(Data on locating visible targets)
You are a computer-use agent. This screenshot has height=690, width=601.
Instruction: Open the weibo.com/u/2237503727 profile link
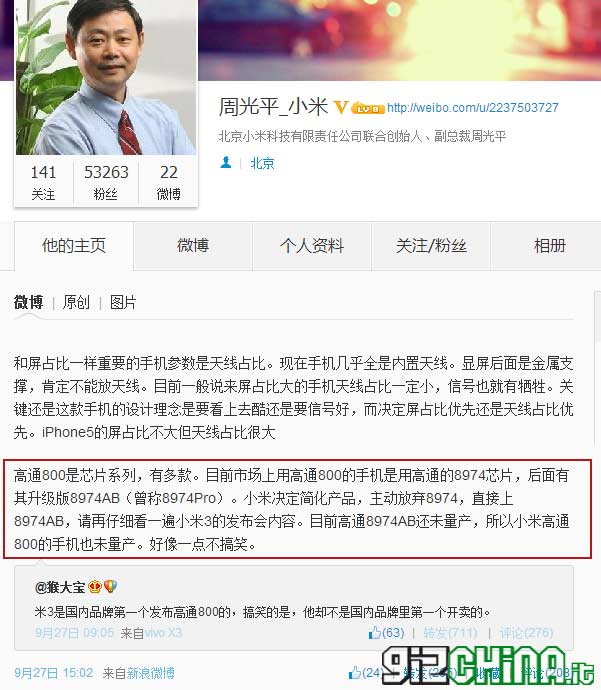[x=473, y=107]
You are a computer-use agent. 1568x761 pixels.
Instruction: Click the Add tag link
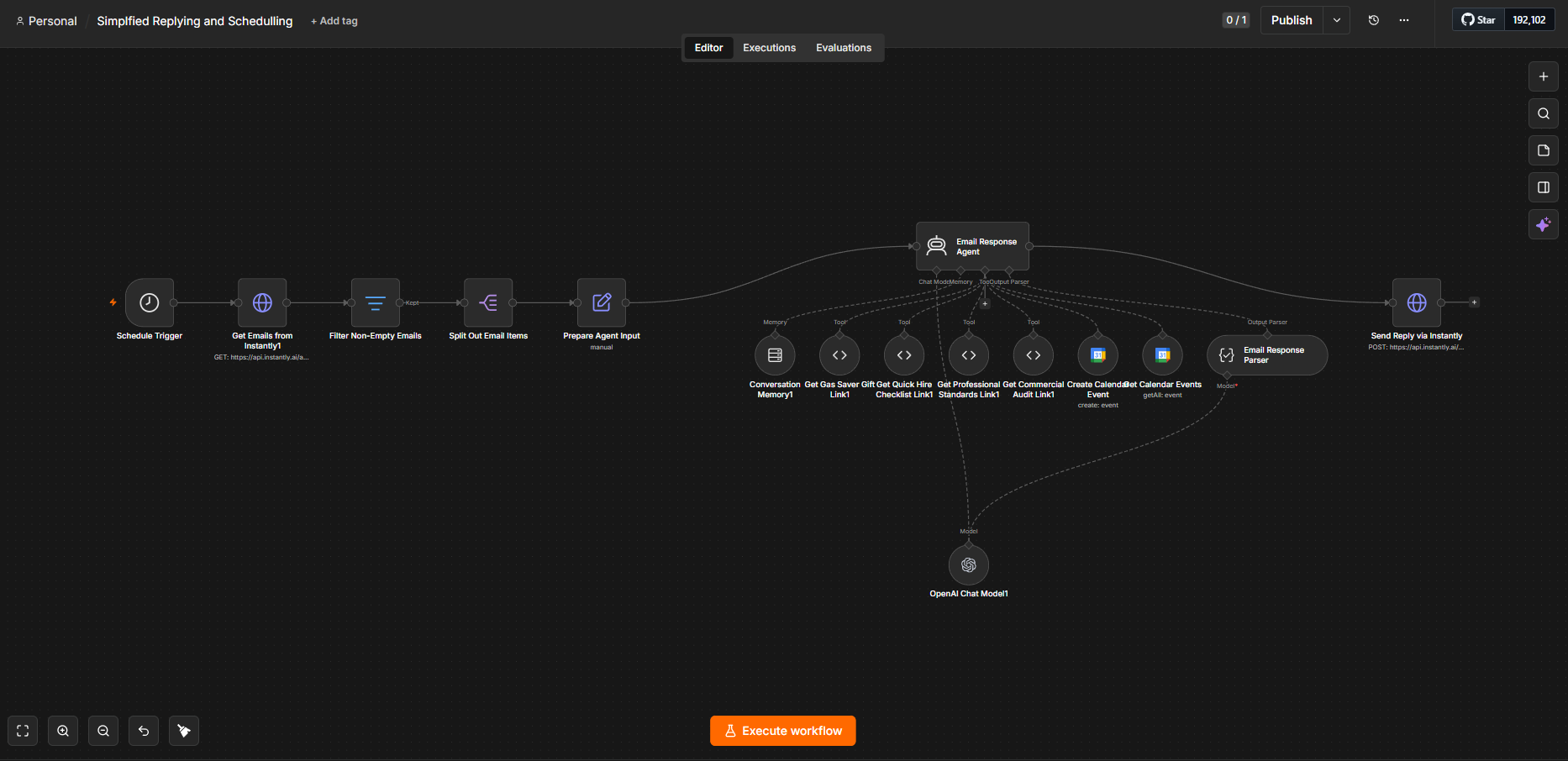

— EXERCISE REQUIREMENTS —
Rewrite all the records with every occurrence of "Instruction" replaced by "Command" and everything else unchanged. Leave the pictures out.

— WRITTEN SOLUTION —
You are a computer-use agent. This screenshot has height=690, width=601.
Command: Open the weibo.com/u/2237503727 profile link
[x=473, y=107]
You are a computer-use agent. 1568x761 pixels.
Command: Click the Add tag link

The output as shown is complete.